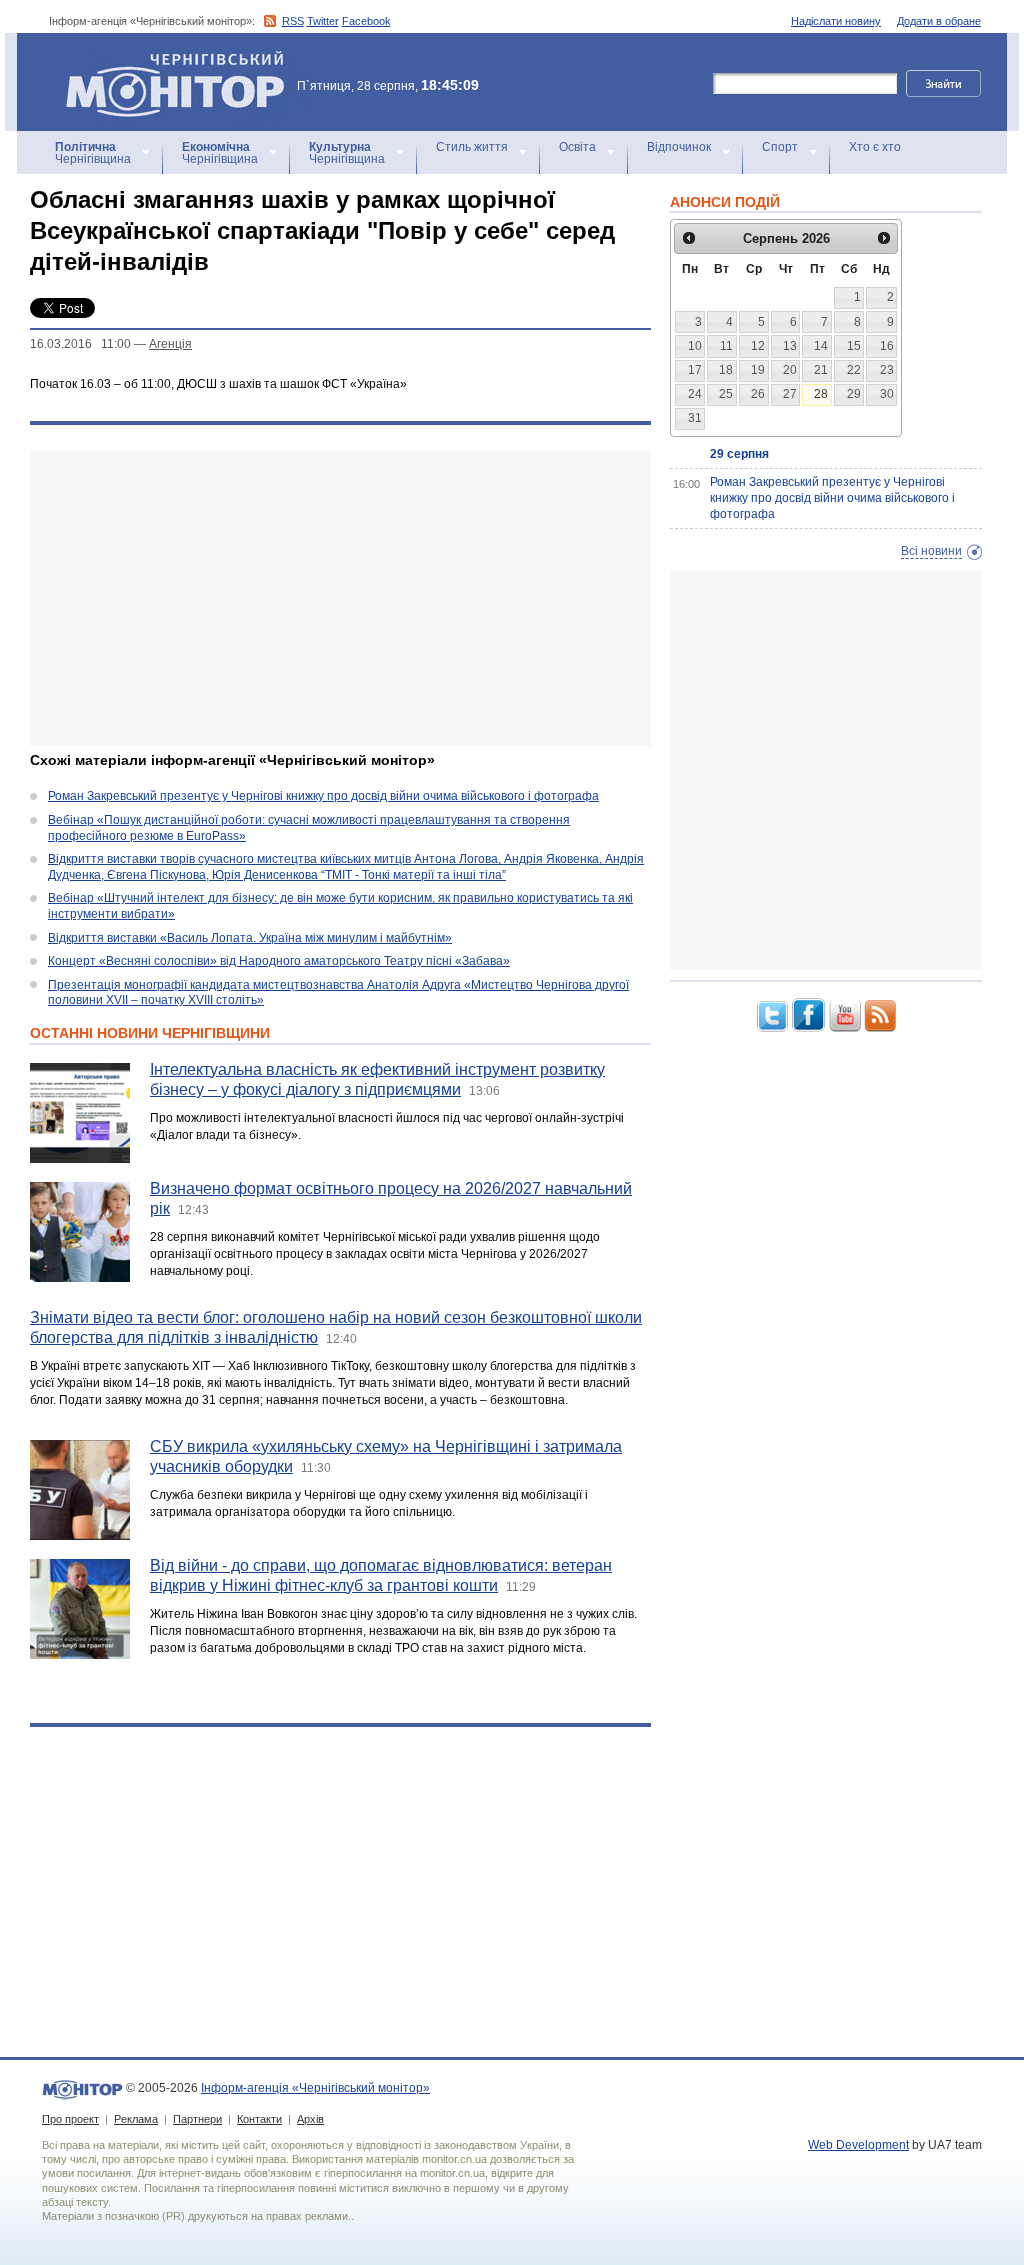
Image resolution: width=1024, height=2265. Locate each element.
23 (887, 370)
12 (758, 346)
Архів (310, 2119)
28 (821, 394)
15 (854, 346)
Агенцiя (170, 344)
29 (854, 394)
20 (790, 370)
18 (726, 370)
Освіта (577, 147)
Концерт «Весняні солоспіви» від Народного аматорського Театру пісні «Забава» (279, 961)
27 (790, 394)
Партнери (197, 2119)
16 (887, 346)
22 (854, 370)
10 (695, 346)
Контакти (259, 2119)
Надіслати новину (836, 21)
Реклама (136, 2119)
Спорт (780, 147)
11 (726, 346)
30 (887, 394)
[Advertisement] (340, 598)
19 (758, 370)
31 (695, 418)
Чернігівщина (93, 153)
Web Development (858, 2145)
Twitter (323, 21)
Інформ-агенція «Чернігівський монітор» (165, 59)
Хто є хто (875, 147)
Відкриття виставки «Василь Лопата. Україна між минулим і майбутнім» (250, 938)
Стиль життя (472, 147)
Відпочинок (679, 147)
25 (726, 394)
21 (821, 370)
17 (695, 370)
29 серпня (739, 454)
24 (695, 394)
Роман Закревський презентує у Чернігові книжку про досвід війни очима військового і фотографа (323, 796)
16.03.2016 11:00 (80, 344)
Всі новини (931, 551)
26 (758, 394)
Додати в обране (939, 21)
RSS (293, 21)
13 (790, 346)
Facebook (366, 21)
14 (821, 346)
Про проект (70, 2119)
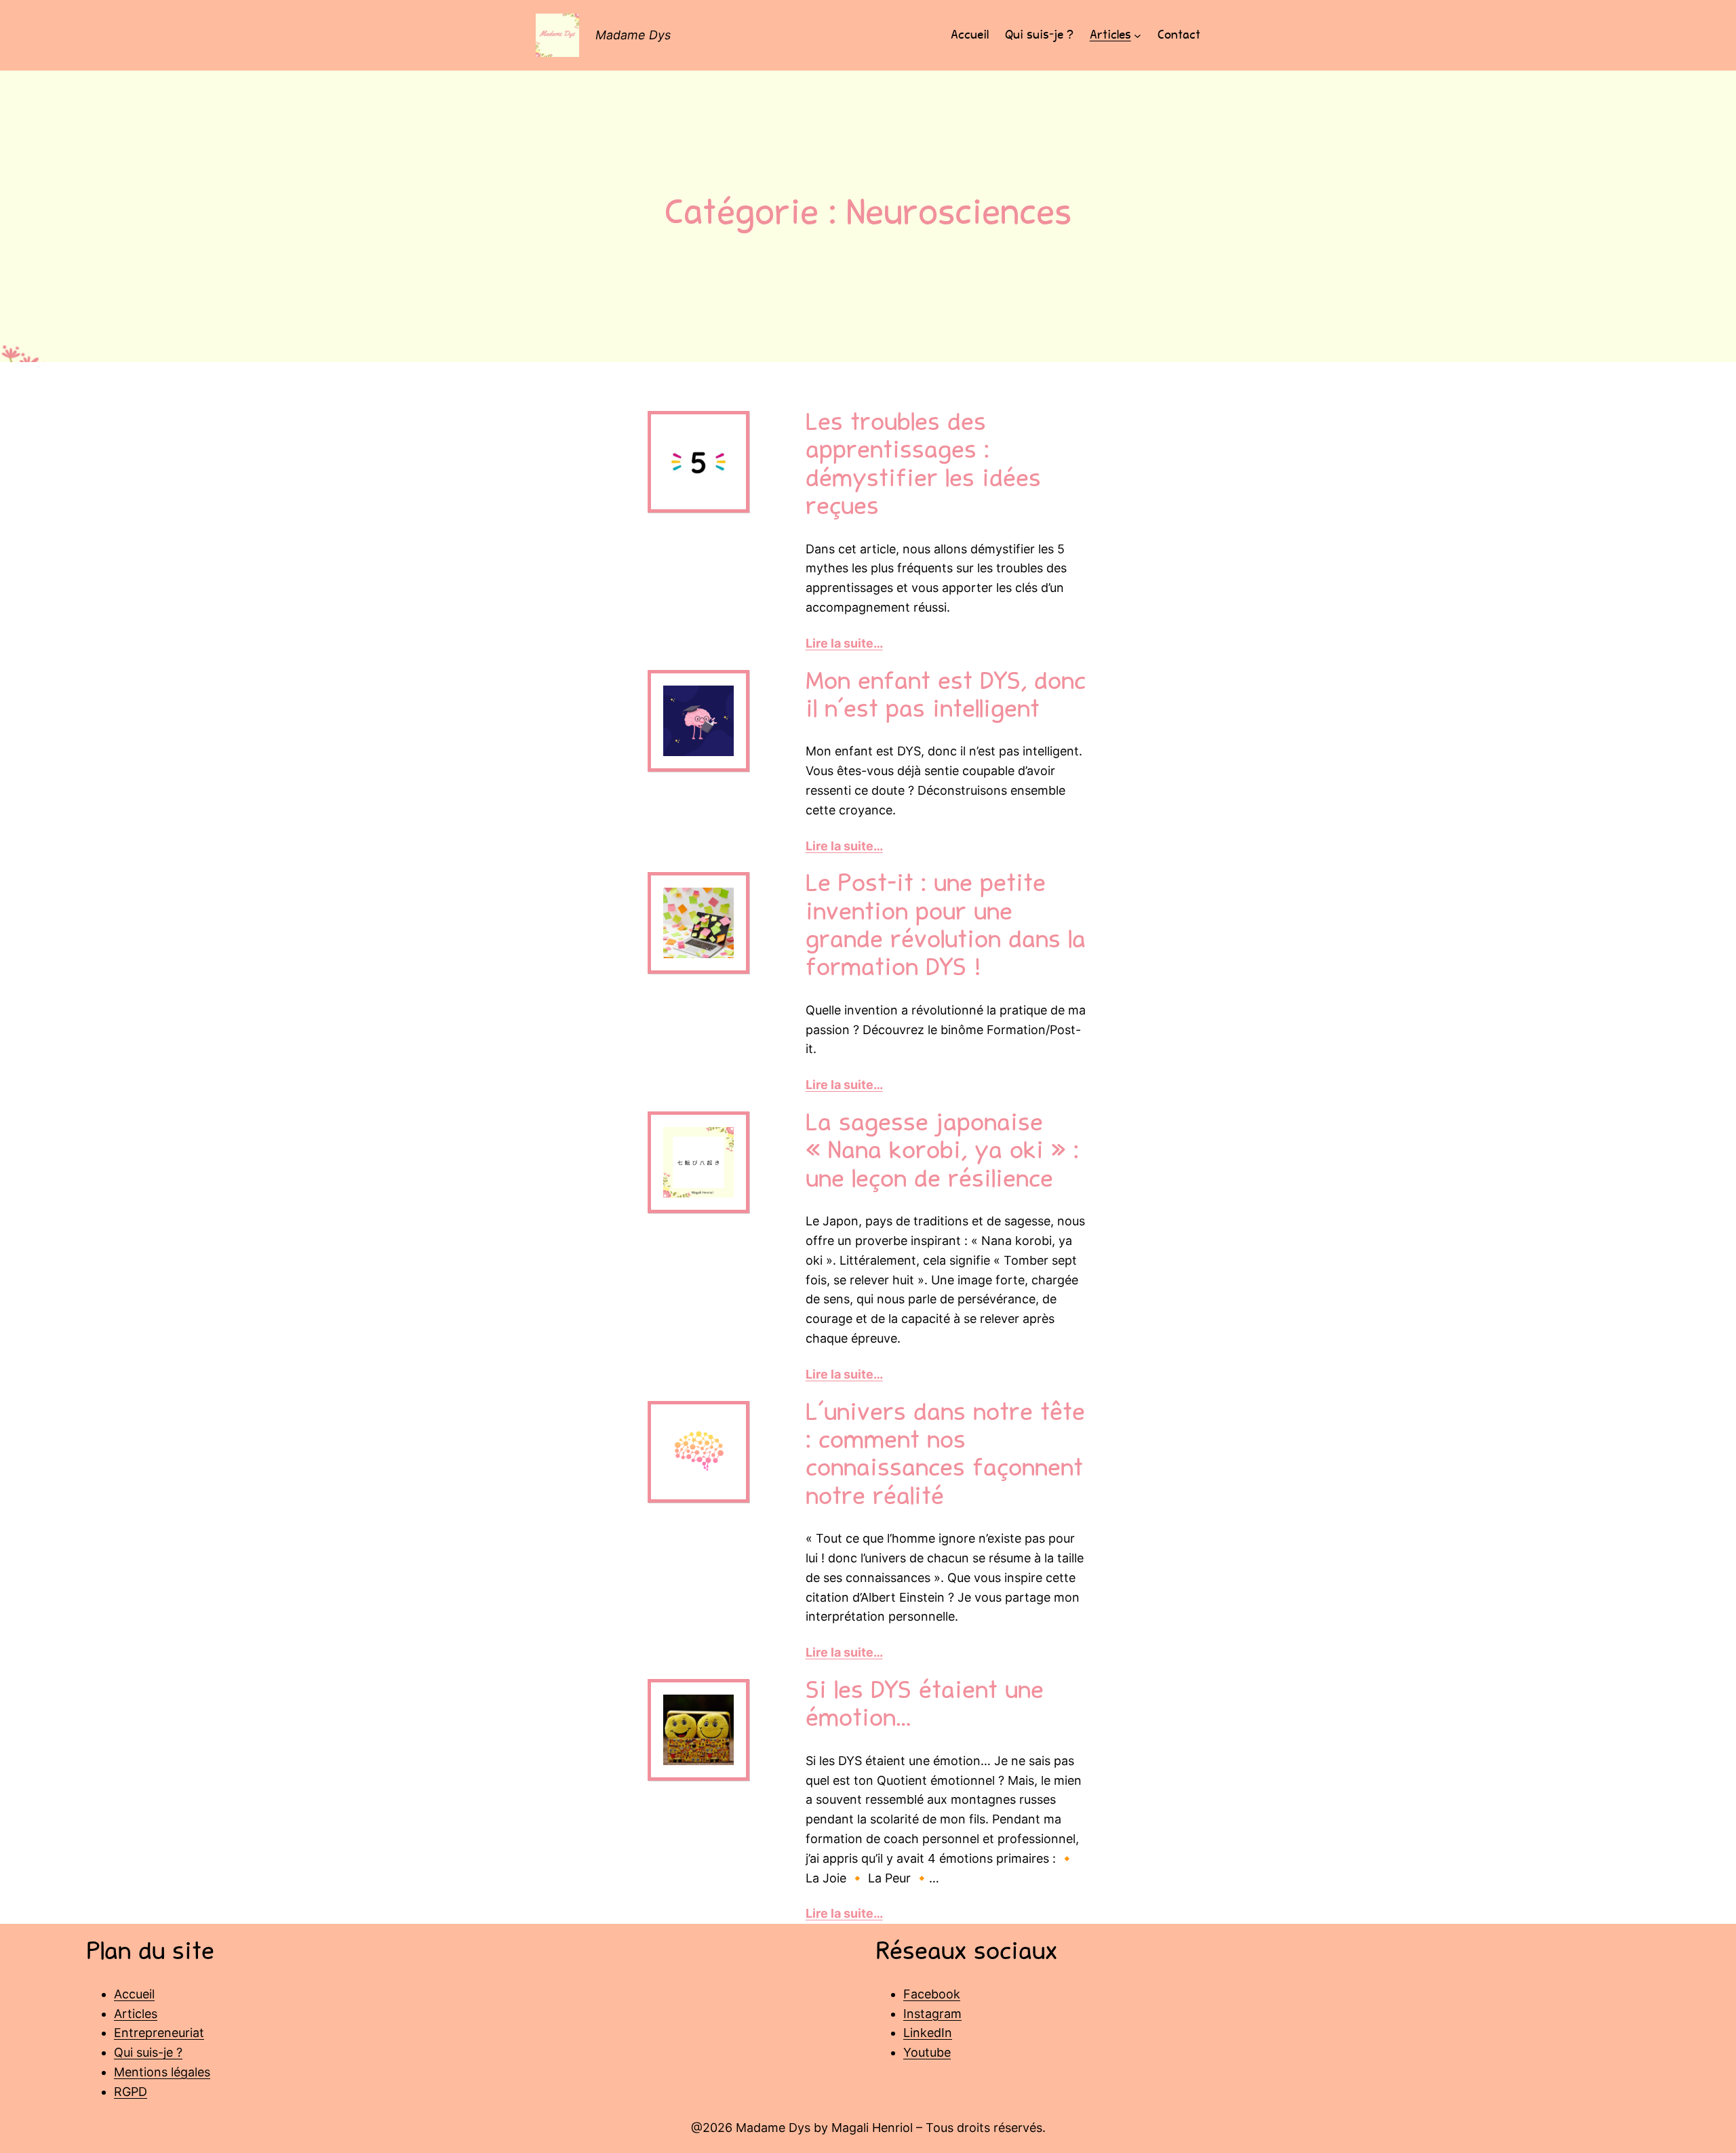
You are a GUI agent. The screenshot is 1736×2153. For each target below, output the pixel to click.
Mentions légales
===
*What you have to do*. Pull every line containing the string "each" out of the data above and copy it.

*Reply*.
Image resolution: width=1024, height=2265. Locate each element.
You are a GUI agent. The screenshot is 1736×2153. For each target below, output the pixel to click.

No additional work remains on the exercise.